> _TASK ITEM 1_:
Can you retype the part of the Future Islands concert review starting at "Pitchfork’s Ian Cohen" and ending at "every year, eh?"?
> _TASK ITEM 2_:
Could you extend the Future Islands concert review below, picking up after its final sentence?

Far too many words have been written about the idiocy of “indie rock” as a genre, but most would concede to the term’s utility in defining acts as varied as Vampire Weekend and Deerhunter over the past decade or so. Such broad-scoped categorization is as trite and banal as “alternative rock” was in the mid-to-late nineties, and it comes with little surprise that “indie rock” has reached the same lifeless level of corporate co-option that alleged “left-of-the-dial” rock did twenty years ago.
Pitchfork’s Ian Cohen was spot on when he wrote that “Animal Collective’s 2012 album Centipede Hz clearly signaled the end of an indie rock era.” That was two years ago. These days, it’s pretty hard to get behind a lot of the bands that the so called “indie machine” pumps out, but if there’s one broadly-defined “indie rock band” who’s rightfully earned their spot on the indie-major, best new music, late-night talk show circuit, it’s Future Islands, who performed to a packed house at House of Vans this past week.
People reportedly started lining up as early as 3 p.m. for the free with RSVP show, and many were turned away as the skatepark cum-venue reached capacity about fifteen minutes after doors opened at 7:00. Not bad for an old Thrill Jockey band who used to play Death By Audio every year, eh?
Mas Ysa did his best Avey Tare impression for the few dozen people whose primary M.O. wasn’t to get absolutely wasted on free Shiner Bock in the early goings of the evening. Those people missed out on a great set. I wish I could say the same for the paint-by-numbers synth-pop of Operators, but I thought they sounded pretty flat and boring, especially in contrast to the colorful acts whom they shared the stage with. I guess anyone is going to seem kind of dull before the spectacle that is Omar Souleyman.

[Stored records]
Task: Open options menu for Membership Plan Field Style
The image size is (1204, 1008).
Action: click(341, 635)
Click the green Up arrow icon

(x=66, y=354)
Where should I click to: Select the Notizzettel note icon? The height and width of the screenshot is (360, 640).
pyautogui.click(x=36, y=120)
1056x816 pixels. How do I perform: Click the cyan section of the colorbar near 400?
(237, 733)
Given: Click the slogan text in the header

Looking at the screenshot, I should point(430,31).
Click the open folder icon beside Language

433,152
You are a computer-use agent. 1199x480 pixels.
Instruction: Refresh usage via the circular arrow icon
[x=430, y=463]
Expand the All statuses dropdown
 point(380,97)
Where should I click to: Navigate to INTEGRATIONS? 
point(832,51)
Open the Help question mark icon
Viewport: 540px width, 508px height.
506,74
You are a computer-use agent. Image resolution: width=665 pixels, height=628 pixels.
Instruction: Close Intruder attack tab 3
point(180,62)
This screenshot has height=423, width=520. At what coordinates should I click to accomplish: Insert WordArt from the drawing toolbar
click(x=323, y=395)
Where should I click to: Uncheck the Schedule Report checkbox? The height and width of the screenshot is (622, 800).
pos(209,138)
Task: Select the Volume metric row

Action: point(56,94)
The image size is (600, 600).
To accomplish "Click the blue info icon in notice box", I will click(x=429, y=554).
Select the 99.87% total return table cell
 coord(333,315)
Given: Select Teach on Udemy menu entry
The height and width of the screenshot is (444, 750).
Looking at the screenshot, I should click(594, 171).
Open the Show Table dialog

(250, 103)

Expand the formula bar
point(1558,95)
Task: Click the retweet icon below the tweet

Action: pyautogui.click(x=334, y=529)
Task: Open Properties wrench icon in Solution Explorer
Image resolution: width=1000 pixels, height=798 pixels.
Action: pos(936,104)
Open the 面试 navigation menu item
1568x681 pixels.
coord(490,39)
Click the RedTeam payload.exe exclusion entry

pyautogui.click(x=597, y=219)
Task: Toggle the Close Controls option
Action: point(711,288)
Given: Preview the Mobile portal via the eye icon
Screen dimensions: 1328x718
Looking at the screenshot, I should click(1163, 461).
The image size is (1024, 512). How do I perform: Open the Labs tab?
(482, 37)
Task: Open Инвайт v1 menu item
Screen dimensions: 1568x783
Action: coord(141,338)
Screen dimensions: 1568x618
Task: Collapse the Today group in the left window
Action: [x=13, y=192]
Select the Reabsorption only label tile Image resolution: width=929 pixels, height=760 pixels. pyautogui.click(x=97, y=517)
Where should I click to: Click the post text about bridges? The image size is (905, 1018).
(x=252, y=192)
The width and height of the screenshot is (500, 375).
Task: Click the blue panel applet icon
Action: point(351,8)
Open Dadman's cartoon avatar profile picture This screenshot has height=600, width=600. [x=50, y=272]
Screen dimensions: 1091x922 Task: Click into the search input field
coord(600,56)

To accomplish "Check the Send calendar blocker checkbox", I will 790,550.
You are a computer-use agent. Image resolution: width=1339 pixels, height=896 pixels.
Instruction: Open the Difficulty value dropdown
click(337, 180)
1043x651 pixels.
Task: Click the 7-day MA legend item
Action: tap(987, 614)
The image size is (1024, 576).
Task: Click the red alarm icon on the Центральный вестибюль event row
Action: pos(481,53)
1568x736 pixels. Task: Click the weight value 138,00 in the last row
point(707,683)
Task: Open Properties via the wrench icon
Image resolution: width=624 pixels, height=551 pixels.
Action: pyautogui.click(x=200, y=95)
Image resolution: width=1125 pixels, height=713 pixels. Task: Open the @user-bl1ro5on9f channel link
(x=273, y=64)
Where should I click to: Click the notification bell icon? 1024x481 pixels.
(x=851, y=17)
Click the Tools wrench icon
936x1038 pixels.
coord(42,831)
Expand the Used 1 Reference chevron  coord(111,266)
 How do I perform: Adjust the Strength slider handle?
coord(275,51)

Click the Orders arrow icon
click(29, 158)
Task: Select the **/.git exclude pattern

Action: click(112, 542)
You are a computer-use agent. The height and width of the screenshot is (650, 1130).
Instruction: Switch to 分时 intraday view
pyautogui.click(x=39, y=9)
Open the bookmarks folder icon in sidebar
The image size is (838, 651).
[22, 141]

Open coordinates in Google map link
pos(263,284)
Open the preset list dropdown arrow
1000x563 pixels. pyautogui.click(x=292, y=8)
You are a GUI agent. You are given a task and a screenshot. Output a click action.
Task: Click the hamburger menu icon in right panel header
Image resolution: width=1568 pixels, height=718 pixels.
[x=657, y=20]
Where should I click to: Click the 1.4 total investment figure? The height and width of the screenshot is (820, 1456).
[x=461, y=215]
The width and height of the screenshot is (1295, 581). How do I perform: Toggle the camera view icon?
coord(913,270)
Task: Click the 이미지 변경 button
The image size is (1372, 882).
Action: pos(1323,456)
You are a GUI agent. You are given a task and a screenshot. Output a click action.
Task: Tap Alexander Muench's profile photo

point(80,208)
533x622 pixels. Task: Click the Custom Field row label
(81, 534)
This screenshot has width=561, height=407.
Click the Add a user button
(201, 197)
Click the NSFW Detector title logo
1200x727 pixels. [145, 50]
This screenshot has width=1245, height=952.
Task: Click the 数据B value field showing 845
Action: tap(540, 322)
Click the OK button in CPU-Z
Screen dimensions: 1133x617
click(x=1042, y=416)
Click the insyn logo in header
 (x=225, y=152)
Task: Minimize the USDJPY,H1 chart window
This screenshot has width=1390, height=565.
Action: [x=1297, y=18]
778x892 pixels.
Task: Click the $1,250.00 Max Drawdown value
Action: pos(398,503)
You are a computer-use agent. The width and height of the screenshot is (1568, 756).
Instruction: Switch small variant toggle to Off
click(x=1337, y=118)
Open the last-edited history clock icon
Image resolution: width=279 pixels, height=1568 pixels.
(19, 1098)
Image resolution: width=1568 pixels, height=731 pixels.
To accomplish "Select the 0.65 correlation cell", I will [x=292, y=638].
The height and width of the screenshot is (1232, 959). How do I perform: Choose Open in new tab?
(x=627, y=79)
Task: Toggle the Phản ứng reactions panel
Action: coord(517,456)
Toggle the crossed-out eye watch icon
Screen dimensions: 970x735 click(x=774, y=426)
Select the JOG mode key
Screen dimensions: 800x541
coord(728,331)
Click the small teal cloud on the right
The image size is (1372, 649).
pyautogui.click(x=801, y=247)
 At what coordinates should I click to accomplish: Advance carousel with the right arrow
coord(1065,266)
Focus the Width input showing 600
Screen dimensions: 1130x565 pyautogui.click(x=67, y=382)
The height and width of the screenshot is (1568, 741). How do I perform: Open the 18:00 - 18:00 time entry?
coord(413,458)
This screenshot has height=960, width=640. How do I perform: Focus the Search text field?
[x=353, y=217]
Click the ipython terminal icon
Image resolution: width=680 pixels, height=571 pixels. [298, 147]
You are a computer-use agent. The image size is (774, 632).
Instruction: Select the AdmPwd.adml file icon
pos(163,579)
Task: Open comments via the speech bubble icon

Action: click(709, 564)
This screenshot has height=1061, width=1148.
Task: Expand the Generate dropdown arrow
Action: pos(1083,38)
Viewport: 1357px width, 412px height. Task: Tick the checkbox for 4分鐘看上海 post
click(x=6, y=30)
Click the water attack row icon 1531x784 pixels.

> _ANSWER BOX 1_:
Pitchfork’s Ian Cohen was spot on when he wrote that “Animal Collective’s 2012 album Centipede Hz clearly signaled the end of an indie rock era.” That was two years ago. These days, it’s pretty hard to get behind a lot of the bands that the so called “indie machine” pumps out, but if there’s one broadly-defined “indie rock band” who’s rightfully earned their spot on the indie-major, best new music, late-night talk show circuit, it’s Future Islands, who performed to a packed house at House of Vans this past week.
People reportedly started lining up as early as 3 p.m. for the free with RSVP show, and many were turned away as the skatepark cum-venue reached capacity about fifteen minutes after doors opened at 7:00. Not bad for an old Thrill Jockey band who used to play Death By Audio every year, eh?

> _ANSWER BOX 2_:
It was my second time seeing Souleyman perform (or, to be more accurate, walk around the stage disinterested while his Persian dadwave DJ pumps out Middle Eastern-inspired dance beats) and just like last time, the crowd was a mix of dumbfounded and “totally fucking into it.” I read some reports that described the crowd as dead for his set, but most people seemed pretty amped from what I could see… although I may be basing my opinion on this one sad bro dude who’s “game” was to dance around wildly so that he would seem hilarious to/bump into/grind on any female within a fifteen-foot radius of his flailing arms and awkward, jerky two-step. Surprisingly, he ended up dancing alone all night.
As awful and eye-roll inducing as it was watching dude bro dance around and spill his Shiner all over the place, it was conversely amazing watching Samuel T. Herring dance around like Mick Jagger and David Bowie in that one music video (you know the one) for the duration of Future Islands’ Singles-heavy set. I was hoping to hear more of my old favorites (they did play “Tinman,” “Inch of Dust” and an encore of “Vireo’s Eye”), but it was clear that they were mostly playing to a crowd of newly-acquired fans who sang along to every word from Singles (but not to “Tinman,” “Inch of Dust” or “Vireo’s Eye.”)
I’m an old fan of Future Islands, but whether you first heard of them from that Letterman performance or if you’ve seen Hemlock Ernst spit bars at the aforementioned Death By Audio on a second date, you know one thing: Samuel T. Herring puts on the absolute BEST show in “indie rock.” He was throwing high kicks, pointing at people, busting spin moves and even burst into tears at the end of one song, while staring off into the abyss. He moved from croon to tenor to death metal scrawl and back again effortlessly. He writes songs that are both impossibly sad and infectiously danceable. His voice and his facial expressions are marked with pain and existential agony, but he looks like he’s having the time of his life up there. He’s earnest but never pretentious, theatrical but never cheesy. He’s punk rock and Broadway rolled into one. And judging by the crowd, everyone (even sad dude bro) is going along for the ride.